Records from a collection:

========

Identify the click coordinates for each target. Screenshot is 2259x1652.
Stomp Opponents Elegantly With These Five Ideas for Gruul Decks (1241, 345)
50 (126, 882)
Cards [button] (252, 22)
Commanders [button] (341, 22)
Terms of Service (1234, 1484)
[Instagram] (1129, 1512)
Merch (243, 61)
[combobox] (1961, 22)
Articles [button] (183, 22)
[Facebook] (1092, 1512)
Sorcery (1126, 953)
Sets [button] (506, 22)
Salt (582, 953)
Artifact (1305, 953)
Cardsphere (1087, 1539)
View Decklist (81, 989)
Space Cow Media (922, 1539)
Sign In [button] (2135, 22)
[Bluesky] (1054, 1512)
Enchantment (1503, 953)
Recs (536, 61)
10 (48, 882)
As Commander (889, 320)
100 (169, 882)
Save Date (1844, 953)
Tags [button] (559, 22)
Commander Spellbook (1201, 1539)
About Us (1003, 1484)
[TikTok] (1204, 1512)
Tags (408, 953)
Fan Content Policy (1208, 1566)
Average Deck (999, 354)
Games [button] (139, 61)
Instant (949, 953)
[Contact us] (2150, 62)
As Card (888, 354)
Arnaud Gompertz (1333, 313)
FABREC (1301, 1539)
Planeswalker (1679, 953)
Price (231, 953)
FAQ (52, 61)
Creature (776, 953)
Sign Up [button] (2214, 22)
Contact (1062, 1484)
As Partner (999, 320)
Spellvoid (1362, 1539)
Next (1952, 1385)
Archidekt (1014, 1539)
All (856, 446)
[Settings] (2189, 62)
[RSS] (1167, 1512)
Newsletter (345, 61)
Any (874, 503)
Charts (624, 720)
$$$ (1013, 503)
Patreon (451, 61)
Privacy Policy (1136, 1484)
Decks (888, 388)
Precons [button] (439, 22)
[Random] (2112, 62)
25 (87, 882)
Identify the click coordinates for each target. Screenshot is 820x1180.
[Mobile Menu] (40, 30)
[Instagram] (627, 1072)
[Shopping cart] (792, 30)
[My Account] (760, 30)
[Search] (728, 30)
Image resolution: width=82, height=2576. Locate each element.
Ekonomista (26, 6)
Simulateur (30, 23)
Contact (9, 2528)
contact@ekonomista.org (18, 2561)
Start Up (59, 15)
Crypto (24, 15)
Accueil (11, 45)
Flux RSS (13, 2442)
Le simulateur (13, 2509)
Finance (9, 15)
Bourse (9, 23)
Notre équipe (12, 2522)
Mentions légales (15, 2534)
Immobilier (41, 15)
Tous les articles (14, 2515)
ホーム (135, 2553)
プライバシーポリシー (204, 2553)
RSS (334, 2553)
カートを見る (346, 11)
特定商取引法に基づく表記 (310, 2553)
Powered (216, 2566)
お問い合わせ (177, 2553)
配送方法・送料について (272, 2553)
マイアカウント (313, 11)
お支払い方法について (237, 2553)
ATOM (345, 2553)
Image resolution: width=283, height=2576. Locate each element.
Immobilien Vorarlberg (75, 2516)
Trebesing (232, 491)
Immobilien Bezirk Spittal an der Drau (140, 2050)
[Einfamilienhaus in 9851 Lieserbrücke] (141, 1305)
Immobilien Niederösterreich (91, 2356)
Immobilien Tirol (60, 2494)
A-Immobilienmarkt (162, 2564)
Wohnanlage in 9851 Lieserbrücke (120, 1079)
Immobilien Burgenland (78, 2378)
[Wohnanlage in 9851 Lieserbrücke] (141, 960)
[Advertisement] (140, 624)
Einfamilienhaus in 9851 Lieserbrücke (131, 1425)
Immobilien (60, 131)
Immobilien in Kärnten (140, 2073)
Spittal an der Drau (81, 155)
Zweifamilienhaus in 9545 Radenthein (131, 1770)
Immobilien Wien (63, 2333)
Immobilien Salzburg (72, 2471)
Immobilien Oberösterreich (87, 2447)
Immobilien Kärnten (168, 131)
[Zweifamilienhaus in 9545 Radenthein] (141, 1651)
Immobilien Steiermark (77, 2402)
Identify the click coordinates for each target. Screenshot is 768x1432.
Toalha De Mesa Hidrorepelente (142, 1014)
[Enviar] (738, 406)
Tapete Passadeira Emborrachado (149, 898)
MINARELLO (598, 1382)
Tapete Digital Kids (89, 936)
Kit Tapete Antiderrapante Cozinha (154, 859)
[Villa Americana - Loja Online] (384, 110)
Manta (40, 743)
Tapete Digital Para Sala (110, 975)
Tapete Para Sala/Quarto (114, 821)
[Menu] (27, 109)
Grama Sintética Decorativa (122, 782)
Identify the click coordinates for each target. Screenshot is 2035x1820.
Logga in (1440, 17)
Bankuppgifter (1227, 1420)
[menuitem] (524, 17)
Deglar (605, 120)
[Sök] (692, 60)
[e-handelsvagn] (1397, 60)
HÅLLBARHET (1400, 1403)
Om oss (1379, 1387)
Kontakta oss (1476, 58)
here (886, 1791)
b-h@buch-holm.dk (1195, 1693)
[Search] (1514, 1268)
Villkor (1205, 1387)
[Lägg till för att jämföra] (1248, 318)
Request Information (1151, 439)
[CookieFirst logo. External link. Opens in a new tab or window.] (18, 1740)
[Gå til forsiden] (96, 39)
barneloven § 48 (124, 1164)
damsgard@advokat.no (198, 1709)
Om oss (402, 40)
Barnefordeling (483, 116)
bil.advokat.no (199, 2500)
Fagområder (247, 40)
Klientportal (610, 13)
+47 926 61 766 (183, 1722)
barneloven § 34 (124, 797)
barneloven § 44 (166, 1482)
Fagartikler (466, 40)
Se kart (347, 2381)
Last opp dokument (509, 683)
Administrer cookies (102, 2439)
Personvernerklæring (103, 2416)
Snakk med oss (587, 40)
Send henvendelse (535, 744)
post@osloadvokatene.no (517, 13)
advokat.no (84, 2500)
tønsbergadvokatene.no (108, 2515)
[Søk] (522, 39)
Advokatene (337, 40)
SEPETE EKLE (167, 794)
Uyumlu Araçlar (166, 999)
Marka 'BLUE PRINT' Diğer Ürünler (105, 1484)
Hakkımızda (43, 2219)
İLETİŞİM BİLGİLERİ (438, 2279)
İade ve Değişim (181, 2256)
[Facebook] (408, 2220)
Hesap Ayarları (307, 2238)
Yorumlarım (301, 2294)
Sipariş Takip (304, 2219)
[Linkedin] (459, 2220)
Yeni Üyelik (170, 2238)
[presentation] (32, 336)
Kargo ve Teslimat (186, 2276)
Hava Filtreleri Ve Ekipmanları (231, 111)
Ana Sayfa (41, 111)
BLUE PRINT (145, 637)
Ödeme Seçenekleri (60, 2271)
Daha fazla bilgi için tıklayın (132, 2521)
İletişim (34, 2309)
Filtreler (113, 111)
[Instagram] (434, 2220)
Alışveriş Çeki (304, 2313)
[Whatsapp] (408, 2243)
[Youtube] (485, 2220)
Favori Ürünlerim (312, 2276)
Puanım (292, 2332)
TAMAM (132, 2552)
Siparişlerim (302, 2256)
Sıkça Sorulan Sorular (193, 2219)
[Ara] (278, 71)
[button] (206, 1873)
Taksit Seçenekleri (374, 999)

========

• Task description: Among the entries above, locate the lines containing "Tags (408, 953)" and "お支払い方法について (237, 2553)", and transcribe exactly those two lines and all lines between.

• Answer space:
Tags (408, 953)
Fan Content Policy (1208, 1566)
Average Deck (999, 354)
Games [button] (139, 61)
Instant (949, 953)
[Contact us] (2150, 62)
As Card (888, 354)
Arnaud Gompertz (1333, 313)
FABREC (1301, 1539)
Planeswalker (1679, 953)
Price (231, 953)
FAQ (52, 61)
Creature (776, 953)
Sign Up [button] (2214, 22)
Contact (1062, 1484)
As Partner (999, 320)
Spellvoid (1362, 1539)
Next (1952, 1385)
Archidekt (1014, 1539)
All (856, 446)
[Settings] (2189, 62)
[RSS] (1167, 1512)
Newsletter (345, 61)
Any (874, 503)
Charts (624, 720)
$$$ (1013, 503)
Patreon (451, 61)
Privacy Policy (1136, 1484)
Decks (888, 388)
Precons [button] (439, 22)
[Random] (2112, 62)
25 (87, 882)
Identify the click coordinates for each target. Screenshot is 820x1180.
[Mobile Menu] (40, 30)
[Instagram] (627, 1072)
[Shopping cart] (792, 30)
[My Account] (760, 30)
[Search] (728, 30)
Image resolution: width=82, height=2576. Locate each element.
Ekonomista (26, 6)
Simulateur (30, 23)
Contact (9, 2528)
contact@ekonomista.org (18, 2561)
Start Up (59, 15)
Crypto (24, 15)
Accueil (11, 45)
Flux RSS (13, 2442)
Le simulateur (13, 2509)
Finance (9, 15)
Bourse (9, 23)
Notre équipe (12, 2522)
Mentions légales (15, 2534)
Immobilier (41, 15)
Tous les articles (14, 2515)
ホーム (135, 2553)
プライバシーポリシー (204, 2553)
RSS (334, 2553)
カートを見る (346, 11)
特定商取引法に基づく表記 (310, 2553)
Powered (216, 2566)
お問い合わせ (177, 2553)
配送方法・送料について (272, 2553)
マイアカウント (313, 11)
お支払い方法について (237, 2553)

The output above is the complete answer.